もっぱら、乙女の話し声なんて止まりっぱなしだ。
というのも無く
「おい?どうしたんだ。さっきから、タメ息ばかりついて。」
「……熱いんだよぉ。天気、良すぎるだろ!日の傾き具合は昼を過ぎて一~二時間といった所。」
それから『熱いよぉ』と言っては、愚痴をわんさか言っている。
乙女だからか分からないが、『紫外線が』とか意味の分からない発言もあった。どうせ、オリオン計算の類いだろうと俺は思った。

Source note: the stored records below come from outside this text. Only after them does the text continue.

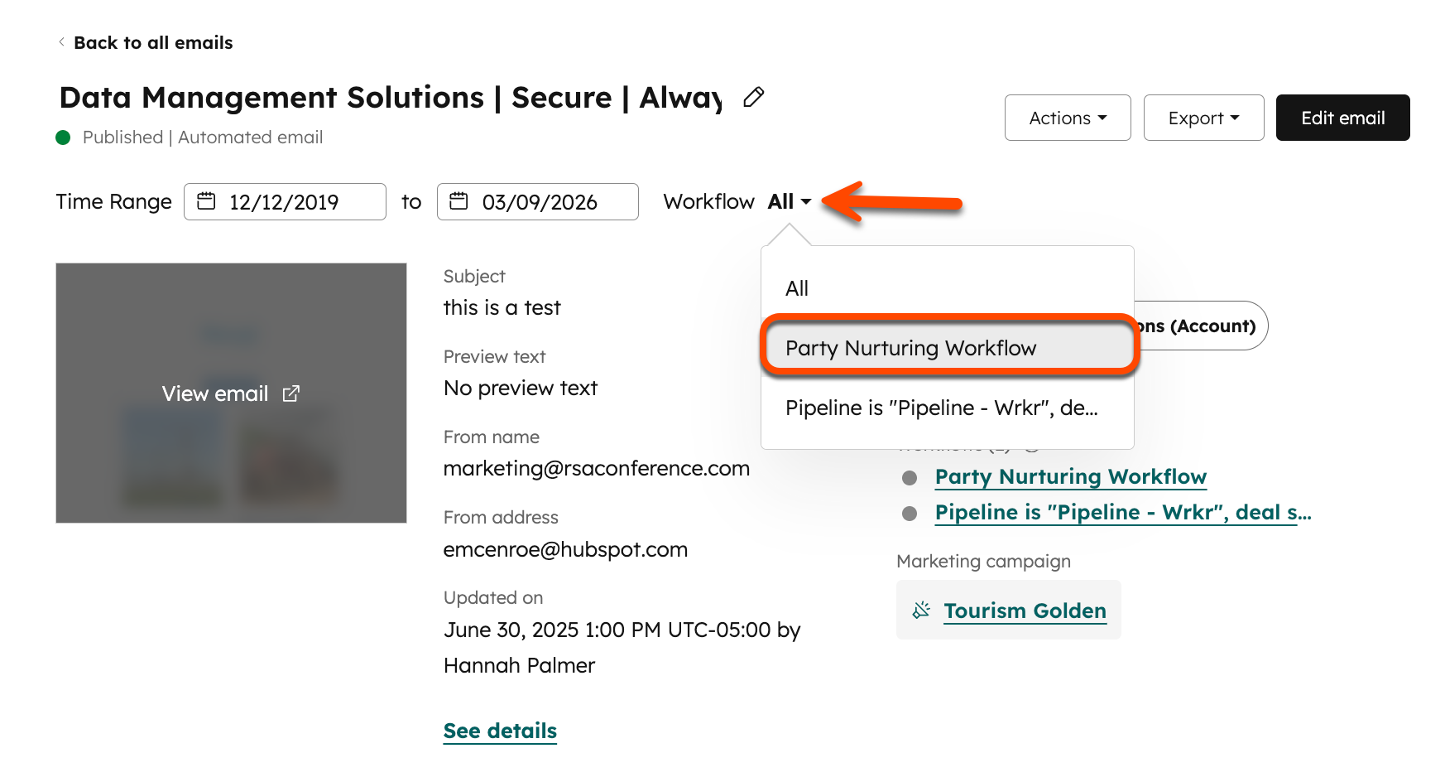The width and height of the screenshot is (1445, 782).
Task: Open the Pipeline is "Pipeline - Wrkr" workflow link
Action: [1121, 512]
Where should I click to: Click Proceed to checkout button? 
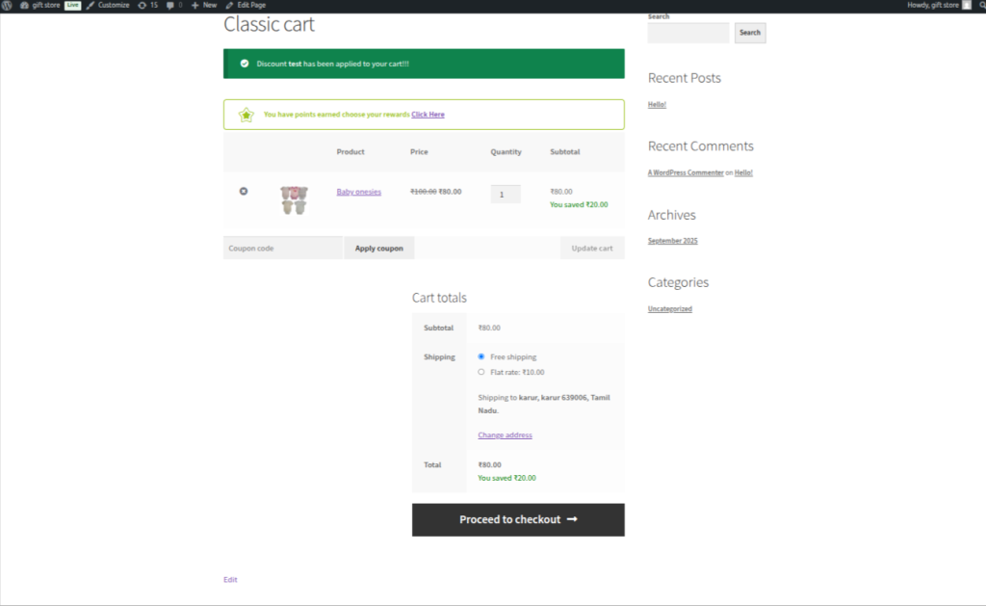518,519
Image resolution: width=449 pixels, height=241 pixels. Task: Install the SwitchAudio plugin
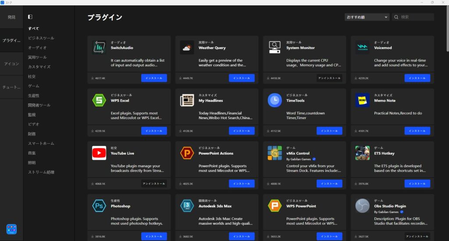point(154,78)
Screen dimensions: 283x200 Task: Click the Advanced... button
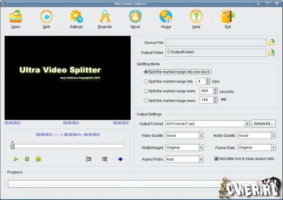pos(263,124)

そう、思った……その時!!俺にチャージの風が舞い込んだ。
「仕方ないな。熱いと干からびてもしたら大変だ」
(そう!干からびたら大変だ。)
「何か策はあるの!?」
(ああ!ある!!)
俺に掌に黒のエネルギーを集中したあと、上へと打ち上げる。
空高く黒のエネルギーが行ったのを確認してから『潰れろ!』と命ずると、そこから雨雲がモクモクと発展していった。
「あんた!やれば出来るじゃ無いの」
「容易いな。」
そして、この方の予言という名の言葉で約一名様が文字通り死にそうになる。